Data records
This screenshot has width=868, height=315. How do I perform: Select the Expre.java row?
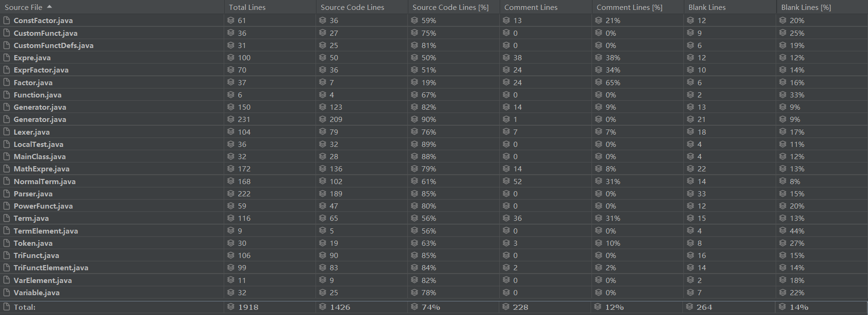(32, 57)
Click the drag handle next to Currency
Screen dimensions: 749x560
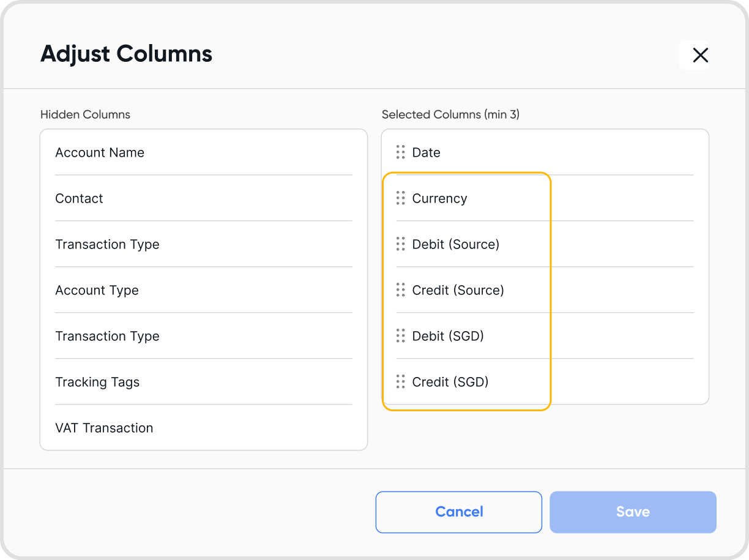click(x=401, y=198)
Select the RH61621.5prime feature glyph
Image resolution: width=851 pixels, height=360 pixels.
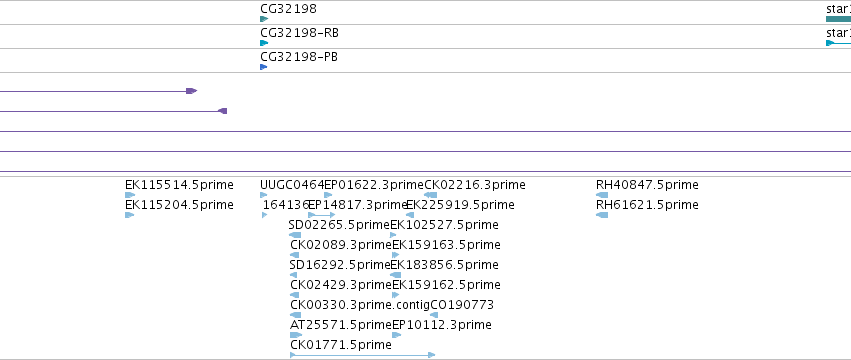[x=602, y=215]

==

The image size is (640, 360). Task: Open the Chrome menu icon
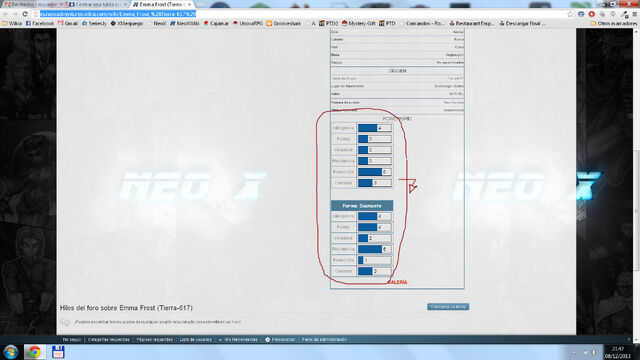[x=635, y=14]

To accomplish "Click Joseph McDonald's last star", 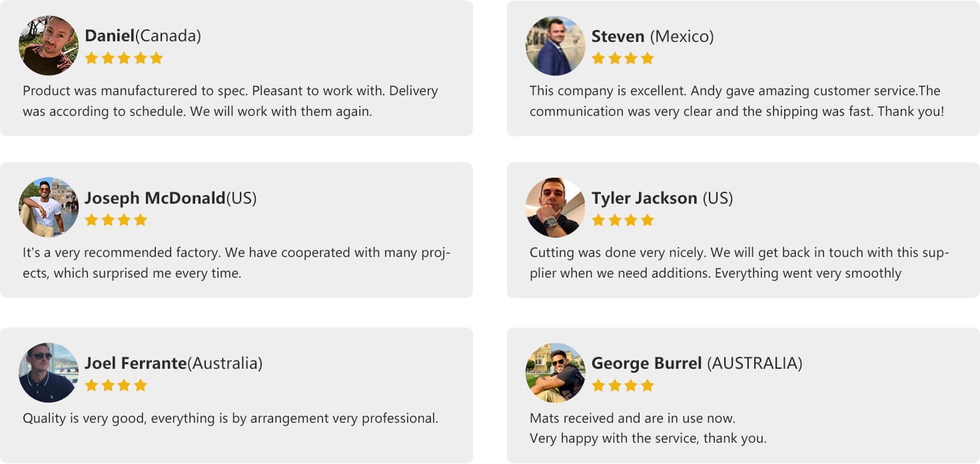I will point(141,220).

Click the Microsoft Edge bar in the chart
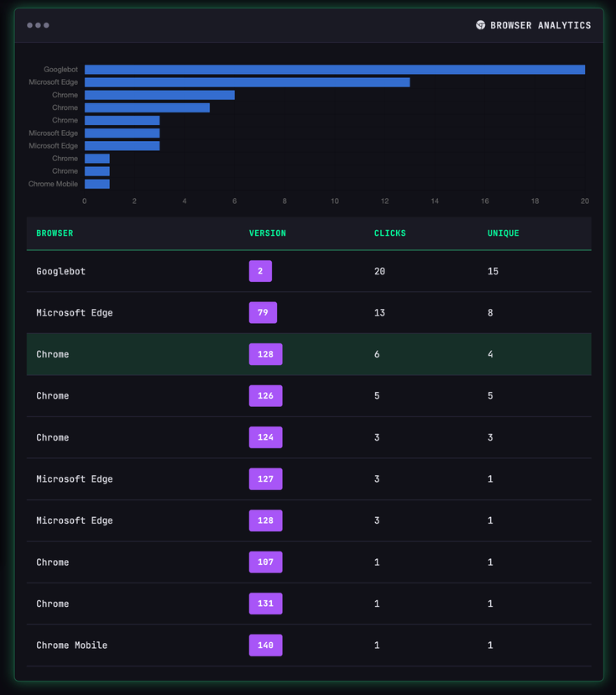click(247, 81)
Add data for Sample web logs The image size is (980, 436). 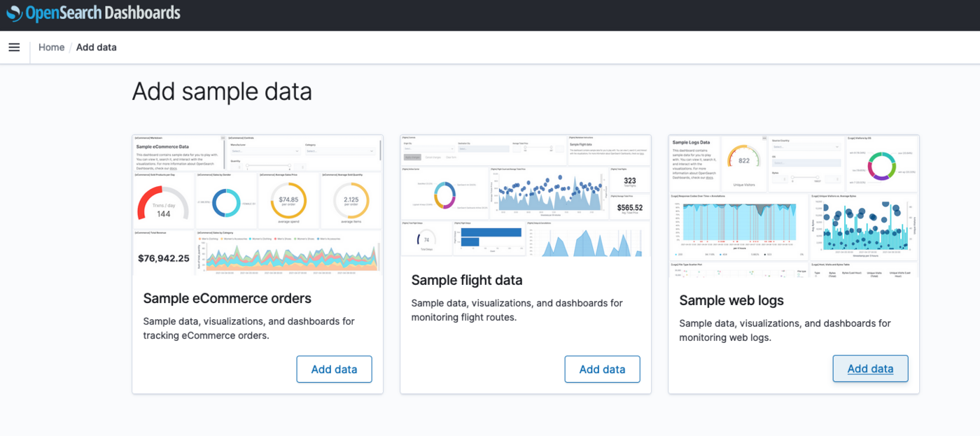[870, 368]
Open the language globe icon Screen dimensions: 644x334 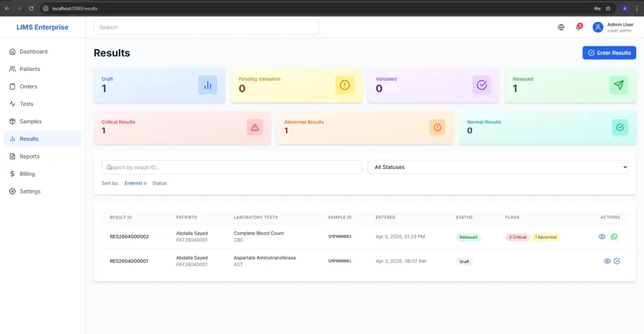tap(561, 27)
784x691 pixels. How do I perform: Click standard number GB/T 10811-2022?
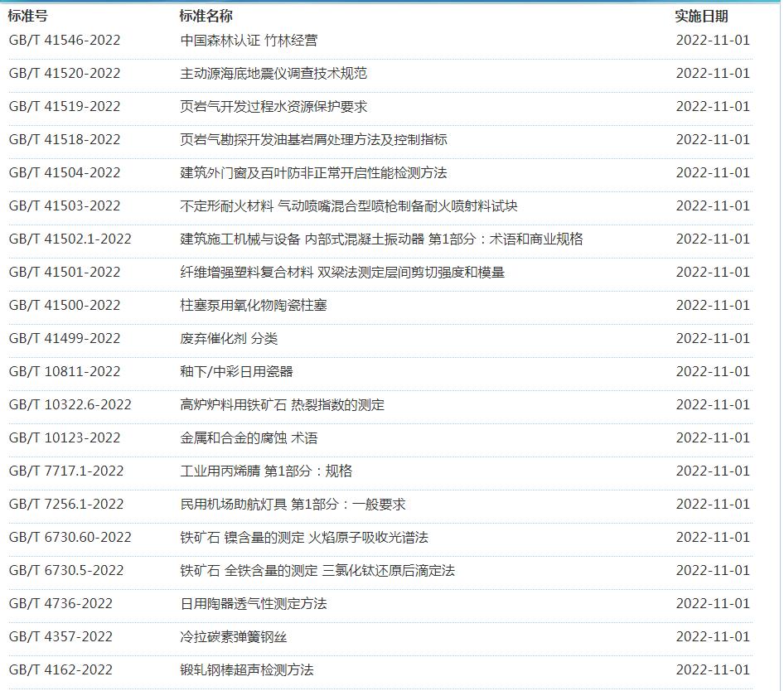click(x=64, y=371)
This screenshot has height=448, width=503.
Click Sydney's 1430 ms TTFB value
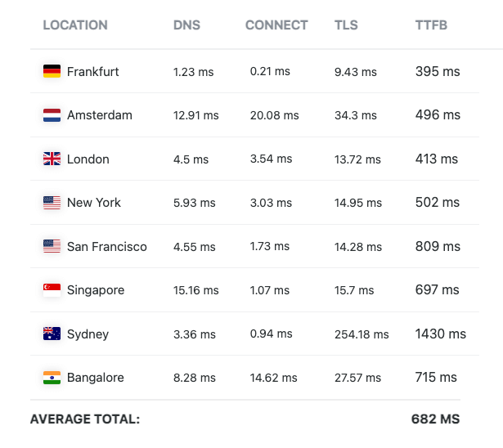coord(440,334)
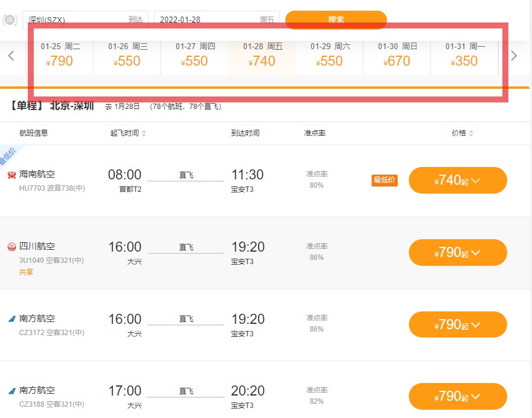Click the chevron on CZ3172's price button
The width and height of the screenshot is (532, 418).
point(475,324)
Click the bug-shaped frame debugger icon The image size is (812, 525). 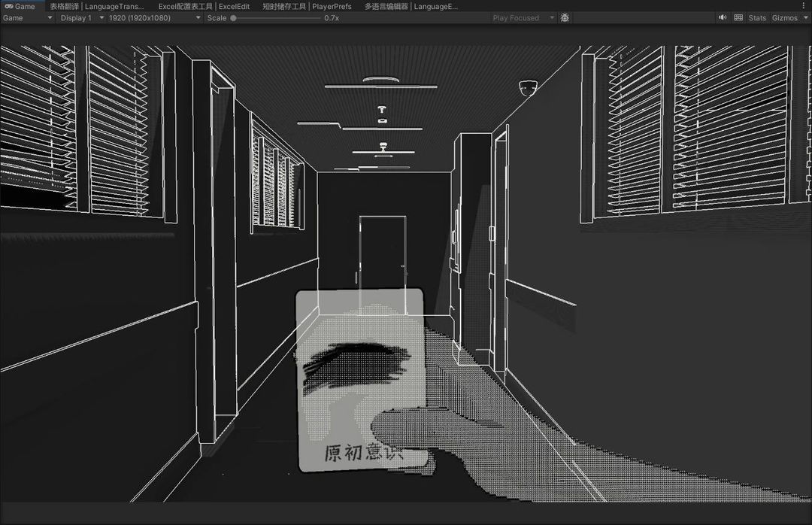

§ **ASSIGNMENT**
Write out, word for word, the stretch of entries that begins at the line with "This screenshot has width=868, height=315." and ends at the line with "Select the RH61621.5prime feature glyph". Pictures do not belong in it.

§ **WORKED SOLUTION**
This screenshot has width=868, height=315. How do I perform: Select the Expre.java row?
(32, 57)
Click the drag handle next to Currency
Screen dimensions: 749x560
click(x=401, y=198)
Select the RH61621.5prime feature glyph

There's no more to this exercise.